第95回企画展「器にみるアンデス世界―ペルー南部地域編」の見どころ(Ⅲ部)
2024年05月29日 (水)
Ⅲ部では、「ナスカ研究の最前線」と題して、山形大学ナスカ研究所と山形大学附属博物館のご協力を得て、同大学が2004年から行っているナスカの地上絵の研究に関するパネル展示をしています。これらのパネルは2023年3月15日から5月12日まで山形大学附属博物館で開催された「地上絵の謎と保護」展で展示されていたものをお借りしています。
Ⅲ部は①山形大学のナスカ研究の歩み、②研究者たち、③地上絵の謎、④地上絵の保護、の4つのパートに分かれていますが、見どころ(読みどころ?)が絞り切れないくらい、充実した内容です。

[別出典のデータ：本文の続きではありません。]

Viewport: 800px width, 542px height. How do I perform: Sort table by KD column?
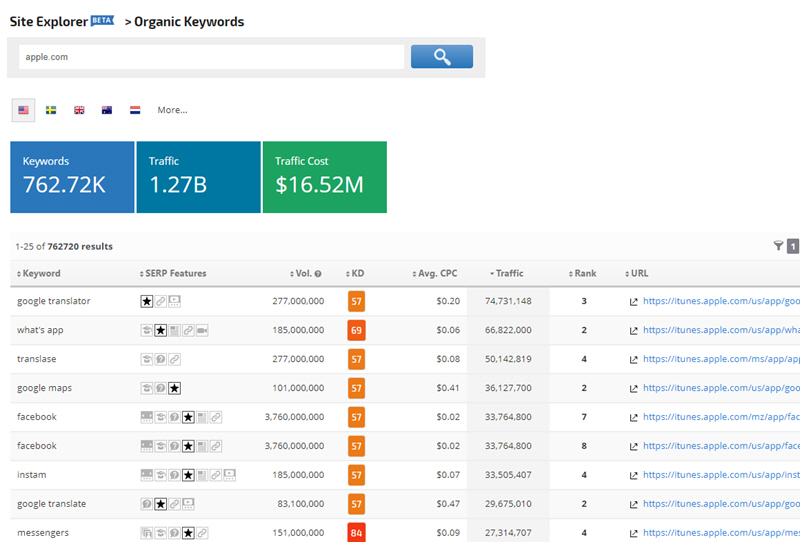pos(355,273)
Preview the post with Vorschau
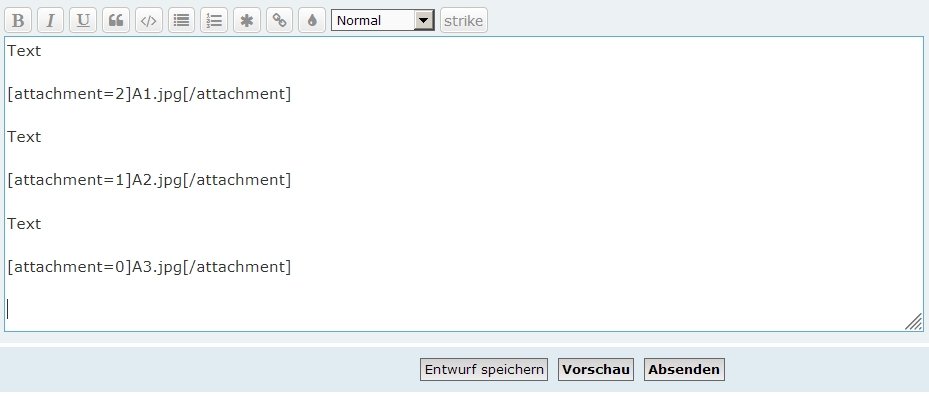This screenshot has height=396, width=929. pos(596,369)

冒頭の①山形大学のナスカ研究の歩みでは、世界で唯一地上絵の調査が許可されるようになった経緯や、1920年代に地上絵が発見されてから現在までの調査方法の変遷がまとめられています。続く②研究者たちでは、情報科学、認知心理学、考古学、AI研究、環境地理学、文化人類学の研究者によるそれぞれの研究成果が紹介されています。そして③地上絵の謎では、地上絵の変遷や、地上絵が描かれているナスカ台地の自然環境の説明にくわえて、ナスカ台地の地上絵が聖地カワチ神殿へのルート沿いに描かれていること、そしてナスカ早期の小型の地上絵は、カワチ神殿の建築軸になった山のふもとにつくられた住居間を移動するルートの道標であったと考えられていることが紹介されています。最後の④地上絵の保護では、山形大学ナスカ研究所がペルー文化省、在ペルー日系人社会、そして日本人の有志と連携して地上絵の保護活動に取り組んでいることが紹介されています。
これらのパネル展示に関連して、3階ホールでは、山形大学の関連機関が制作された「ナスカの地上絵と神殿をめぐる巡礼 巨大な地上絵の分布規則」映像を上映しています。Google Earthを活用した映像をもとに、山形大学の研究で明らかになったナスカの地上絵の分布規則について解説されています。また近くには、ナスカ台地の衛星写真を300分の1に縮小印刷したマットを山形大学附属博物館からお借りして、体験コーナー「地上絵を探せ!」を設けております。
閉幕まで残り一週間ですが、是非この機会を逃さずに、ナスカの地上絵研究の最新成果をご堪能下さい。